Tory international development spokesman Andrew Mitchell said: ‘The G8 have made a bad start to their summit, with excessive cost and lavish consumption.
‘Surely it is not unreasonable for each leader to give a guarantee that they will stand by their solemn pledges of three years ago at Gleneagles to help the world’s poor.
‘All of us are watching, waiting and listening.’
A World Bank study released last week estimated that up to 105million more people, including 30million in Africa, could drop below the poverty line because of rising food prices.
Yesterday the European Union agreed to channel £800million in unused European farm subsidies to African farmers, as part of its response to the global food crisis.
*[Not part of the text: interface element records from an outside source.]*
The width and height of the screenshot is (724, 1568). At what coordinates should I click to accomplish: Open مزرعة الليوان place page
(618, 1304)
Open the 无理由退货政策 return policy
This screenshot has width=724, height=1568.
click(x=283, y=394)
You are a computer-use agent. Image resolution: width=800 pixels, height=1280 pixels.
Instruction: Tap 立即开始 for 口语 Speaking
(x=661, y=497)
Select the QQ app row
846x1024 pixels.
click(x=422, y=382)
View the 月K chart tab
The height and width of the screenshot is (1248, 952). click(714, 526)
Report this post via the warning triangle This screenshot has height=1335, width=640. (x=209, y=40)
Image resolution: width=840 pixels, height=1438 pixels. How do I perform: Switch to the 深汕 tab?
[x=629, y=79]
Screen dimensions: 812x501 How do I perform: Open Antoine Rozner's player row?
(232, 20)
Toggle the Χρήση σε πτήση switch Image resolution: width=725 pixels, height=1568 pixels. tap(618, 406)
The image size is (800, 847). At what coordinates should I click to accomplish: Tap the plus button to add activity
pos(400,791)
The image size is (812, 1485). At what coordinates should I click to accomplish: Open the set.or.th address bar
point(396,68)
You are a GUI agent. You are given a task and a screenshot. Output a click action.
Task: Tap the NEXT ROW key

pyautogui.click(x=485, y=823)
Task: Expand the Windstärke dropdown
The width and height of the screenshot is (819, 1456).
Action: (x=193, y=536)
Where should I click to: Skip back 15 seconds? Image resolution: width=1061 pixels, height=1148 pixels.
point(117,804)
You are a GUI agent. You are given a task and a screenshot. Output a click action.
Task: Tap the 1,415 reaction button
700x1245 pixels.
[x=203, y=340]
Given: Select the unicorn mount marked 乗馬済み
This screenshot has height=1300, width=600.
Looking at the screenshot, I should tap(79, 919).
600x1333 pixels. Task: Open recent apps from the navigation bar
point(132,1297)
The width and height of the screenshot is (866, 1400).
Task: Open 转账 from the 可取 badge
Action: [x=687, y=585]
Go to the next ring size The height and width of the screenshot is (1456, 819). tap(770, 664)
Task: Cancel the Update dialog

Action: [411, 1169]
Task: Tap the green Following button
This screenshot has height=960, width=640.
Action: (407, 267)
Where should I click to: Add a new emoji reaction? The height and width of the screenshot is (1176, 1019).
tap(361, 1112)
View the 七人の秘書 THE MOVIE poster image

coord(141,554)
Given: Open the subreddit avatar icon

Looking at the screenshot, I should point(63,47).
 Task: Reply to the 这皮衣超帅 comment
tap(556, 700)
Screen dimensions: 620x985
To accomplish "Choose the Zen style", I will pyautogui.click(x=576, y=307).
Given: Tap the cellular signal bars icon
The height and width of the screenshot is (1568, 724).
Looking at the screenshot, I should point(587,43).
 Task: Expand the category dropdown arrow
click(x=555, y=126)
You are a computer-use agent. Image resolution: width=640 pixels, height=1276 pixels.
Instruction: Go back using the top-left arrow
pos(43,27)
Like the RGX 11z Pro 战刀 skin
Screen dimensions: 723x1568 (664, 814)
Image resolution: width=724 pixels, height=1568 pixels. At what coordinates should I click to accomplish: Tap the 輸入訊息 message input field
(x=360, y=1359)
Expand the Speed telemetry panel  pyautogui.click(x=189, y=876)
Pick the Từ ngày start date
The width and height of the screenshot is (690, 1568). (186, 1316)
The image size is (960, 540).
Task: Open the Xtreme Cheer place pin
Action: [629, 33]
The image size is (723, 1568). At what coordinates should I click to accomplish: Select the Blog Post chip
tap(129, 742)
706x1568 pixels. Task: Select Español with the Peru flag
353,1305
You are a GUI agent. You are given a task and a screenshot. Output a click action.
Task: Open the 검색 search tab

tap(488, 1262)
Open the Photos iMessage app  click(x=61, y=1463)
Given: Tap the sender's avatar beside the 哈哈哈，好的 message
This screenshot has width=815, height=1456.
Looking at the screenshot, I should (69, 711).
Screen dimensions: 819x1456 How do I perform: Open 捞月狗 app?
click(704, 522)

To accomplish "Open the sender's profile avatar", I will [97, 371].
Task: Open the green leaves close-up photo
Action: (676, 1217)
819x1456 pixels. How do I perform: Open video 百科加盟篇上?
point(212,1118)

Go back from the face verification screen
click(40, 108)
‘The EU really can give a boost to agriculture in developing countries,’ Jose Manuel Barroso, president of the European Commission, told the meeting.
The money will be used to buy seed and fertiliser and fund agriculture projects in Africa.
The meal was served at the Windsor Hotel, on the shores of Lake Toya, where the presidential suite costs £7,000 a night.
Japan has spent a record sum of money and deployed about 20,000 police to seal off the remote lakeside town of Toyako for the three-day talks.